[WRITTEN REQUEST] Pick out each line of the records below that contains the word "width", and copy those lines unchanged.

>> Start DATA IN THIS EXERCISE

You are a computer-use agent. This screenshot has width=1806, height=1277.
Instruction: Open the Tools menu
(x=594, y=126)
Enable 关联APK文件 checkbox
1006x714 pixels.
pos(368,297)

>> End DATA IN THIS EXERCISE

[EXERCISE RESPONSE]
You are a computer-use agent. This screenshot has width=1806, height=1277.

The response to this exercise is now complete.